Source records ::

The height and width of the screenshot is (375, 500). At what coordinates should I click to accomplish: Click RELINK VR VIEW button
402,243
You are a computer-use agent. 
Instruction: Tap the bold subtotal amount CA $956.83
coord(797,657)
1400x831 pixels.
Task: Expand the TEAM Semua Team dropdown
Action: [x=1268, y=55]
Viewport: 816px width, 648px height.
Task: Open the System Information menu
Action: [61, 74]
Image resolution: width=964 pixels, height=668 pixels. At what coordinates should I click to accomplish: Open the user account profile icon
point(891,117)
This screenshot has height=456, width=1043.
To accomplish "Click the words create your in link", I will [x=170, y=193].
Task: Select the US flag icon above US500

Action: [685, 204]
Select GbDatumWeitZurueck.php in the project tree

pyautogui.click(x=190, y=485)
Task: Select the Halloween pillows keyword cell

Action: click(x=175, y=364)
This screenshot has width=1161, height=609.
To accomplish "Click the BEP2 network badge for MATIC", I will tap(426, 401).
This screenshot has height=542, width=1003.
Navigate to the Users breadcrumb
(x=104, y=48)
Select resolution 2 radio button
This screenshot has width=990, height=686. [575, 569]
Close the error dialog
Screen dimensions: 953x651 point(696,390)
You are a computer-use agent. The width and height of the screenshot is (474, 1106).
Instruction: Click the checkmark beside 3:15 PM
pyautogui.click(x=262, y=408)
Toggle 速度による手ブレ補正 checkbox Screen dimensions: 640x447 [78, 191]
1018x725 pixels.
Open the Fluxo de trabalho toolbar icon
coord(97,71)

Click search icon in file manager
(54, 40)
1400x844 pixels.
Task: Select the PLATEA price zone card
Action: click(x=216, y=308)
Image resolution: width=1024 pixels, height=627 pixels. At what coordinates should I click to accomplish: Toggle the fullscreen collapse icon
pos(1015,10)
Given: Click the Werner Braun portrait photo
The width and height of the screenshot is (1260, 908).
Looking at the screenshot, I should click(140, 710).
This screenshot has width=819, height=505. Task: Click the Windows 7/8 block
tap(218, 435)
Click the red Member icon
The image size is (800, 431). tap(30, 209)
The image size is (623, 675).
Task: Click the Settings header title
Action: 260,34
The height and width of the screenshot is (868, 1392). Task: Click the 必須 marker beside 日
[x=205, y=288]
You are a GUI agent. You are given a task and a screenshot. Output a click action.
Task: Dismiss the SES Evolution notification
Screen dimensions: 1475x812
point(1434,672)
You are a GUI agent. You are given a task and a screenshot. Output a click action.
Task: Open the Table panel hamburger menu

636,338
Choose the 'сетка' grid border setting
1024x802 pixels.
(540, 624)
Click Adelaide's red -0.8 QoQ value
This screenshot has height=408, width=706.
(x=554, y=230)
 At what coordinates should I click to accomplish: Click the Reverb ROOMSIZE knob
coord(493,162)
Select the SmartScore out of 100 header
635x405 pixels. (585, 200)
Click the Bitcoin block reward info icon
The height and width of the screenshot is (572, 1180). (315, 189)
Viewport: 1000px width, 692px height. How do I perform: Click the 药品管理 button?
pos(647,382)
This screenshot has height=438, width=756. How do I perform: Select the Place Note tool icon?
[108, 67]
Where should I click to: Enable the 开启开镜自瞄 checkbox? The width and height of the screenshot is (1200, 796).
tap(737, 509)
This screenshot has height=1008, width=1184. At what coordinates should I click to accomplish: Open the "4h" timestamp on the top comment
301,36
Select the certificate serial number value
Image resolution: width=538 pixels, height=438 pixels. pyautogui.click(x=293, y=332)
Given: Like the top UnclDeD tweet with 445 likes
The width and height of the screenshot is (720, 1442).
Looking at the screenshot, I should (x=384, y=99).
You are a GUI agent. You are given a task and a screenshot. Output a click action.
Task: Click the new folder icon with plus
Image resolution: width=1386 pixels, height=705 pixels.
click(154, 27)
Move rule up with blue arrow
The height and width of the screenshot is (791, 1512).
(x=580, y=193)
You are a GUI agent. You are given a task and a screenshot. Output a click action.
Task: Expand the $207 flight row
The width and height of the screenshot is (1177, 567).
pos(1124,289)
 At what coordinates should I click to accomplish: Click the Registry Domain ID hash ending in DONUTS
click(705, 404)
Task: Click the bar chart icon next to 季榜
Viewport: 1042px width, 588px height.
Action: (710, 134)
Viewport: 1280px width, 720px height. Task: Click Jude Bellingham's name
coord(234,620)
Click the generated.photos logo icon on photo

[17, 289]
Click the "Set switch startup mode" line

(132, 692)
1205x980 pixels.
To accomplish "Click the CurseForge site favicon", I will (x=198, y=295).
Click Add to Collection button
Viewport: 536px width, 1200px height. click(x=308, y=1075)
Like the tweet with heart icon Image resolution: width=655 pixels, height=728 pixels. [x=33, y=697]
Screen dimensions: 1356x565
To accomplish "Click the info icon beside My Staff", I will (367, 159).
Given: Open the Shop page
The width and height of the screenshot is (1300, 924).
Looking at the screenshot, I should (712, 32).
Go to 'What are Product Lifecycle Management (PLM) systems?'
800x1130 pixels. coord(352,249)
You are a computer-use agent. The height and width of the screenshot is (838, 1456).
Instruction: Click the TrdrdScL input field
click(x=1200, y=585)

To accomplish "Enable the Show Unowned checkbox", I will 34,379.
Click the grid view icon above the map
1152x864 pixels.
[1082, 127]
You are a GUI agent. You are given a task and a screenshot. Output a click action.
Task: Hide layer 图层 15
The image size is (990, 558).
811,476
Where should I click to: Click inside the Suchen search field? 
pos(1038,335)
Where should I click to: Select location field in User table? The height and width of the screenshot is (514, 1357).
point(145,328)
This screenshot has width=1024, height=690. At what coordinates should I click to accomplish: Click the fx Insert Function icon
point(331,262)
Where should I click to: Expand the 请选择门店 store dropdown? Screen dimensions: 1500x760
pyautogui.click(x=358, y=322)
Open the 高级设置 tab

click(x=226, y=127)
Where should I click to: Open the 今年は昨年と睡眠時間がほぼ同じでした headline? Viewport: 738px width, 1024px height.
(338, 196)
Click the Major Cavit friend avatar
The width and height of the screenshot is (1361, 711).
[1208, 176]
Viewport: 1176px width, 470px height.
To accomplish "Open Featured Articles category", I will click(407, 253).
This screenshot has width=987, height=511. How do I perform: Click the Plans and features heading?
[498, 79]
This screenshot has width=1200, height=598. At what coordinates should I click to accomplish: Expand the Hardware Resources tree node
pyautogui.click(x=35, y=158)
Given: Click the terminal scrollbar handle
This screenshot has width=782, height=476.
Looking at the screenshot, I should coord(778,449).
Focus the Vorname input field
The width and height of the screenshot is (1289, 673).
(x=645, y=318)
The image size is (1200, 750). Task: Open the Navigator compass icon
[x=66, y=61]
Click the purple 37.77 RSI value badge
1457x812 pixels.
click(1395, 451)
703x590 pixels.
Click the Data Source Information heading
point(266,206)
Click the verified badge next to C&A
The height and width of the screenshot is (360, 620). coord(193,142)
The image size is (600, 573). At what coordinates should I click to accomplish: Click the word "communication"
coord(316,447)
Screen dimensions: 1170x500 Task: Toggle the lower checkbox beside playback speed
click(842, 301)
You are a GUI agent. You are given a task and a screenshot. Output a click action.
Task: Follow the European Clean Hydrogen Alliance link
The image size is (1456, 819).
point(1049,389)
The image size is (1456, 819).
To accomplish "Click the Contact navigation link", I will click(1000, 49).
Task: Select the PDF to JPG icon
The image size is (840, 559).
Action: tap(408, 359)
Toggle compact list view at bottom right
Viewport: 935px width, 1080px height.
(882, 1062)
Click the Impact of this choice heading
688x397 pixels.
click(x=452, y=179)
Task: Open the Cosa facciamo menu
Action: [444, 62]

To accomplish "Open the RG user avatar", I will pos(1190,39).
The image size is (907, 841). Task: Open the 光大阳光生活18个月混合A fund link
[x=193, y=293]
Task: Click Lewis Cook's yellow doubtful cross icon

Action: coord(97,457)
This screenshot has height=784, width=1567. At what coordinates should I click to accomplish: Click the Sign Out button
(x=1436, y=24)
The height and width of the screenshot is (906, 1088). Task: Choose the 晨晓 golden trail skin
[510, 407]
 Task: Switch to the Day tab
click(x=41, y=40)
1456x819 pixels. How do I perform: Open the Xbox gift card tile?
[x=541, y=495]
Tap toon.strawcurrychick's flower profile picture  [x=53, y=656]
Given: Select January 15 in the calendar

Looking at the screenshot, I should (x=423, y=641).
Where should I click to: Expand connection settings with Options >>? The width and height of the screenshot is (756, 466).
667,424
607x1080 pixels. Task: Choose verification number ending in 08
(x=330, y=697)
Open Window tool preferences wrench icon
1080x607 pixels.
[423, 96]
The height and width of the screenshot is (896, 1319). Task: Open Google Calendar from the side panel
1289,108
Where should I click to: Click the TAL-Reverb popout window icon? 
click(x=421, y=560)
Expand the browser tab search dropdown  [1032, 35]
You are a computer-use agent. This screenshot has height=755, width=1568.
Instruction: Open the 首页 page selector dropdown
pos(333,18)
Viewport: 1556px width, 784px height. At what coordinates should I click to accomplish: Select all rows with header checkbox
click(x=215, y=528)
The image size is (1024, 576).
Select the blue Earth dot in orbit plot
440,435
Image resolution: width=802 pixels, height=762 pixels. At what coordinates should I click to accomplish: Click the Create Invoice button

TASK TO CARRY OUT ::
Above are the entries. Copy exactly the part that opens with the line containing "Viewport: 1280px width, 720px" and closes with the line containing "You are a computer-use agent. The height", and no more.

EXERCISE RESPONSE ::
Viewport: 1280px width, 720px height. Task: Click Jude Bellingham's name
coord(234,620)
Click the generated.photos logo icon on photo

[17, 289]
Click the "Set switch startup mode" line

(132, 692)
1205x980 pixels.
To accomplish "Click the CurseForge site favicon", I will (x=198, y=295).
Click Add to Collection button
Viewport: 536px width, 1200px height. click(x=308, y=1075)
Like the tweet with heart icon Image resolution: width=655 pixels, height=728 pixels. [x=33, y=697]
Screen dimensions: 1356x565
To accomplish "Click the info icon beside My Staff", I will (367, 159).
Given: Open the Shop page
The width and height of the screenshot is (1300, 924).
Looking at the screenshot, I should (712, 32).
Go to 'What are Product Lifecycle Management (PLM) systems?'
800x1130 pixels. coord(352,249)
You are a computer-use agent. The height and width of the screenshot is (838, 1456).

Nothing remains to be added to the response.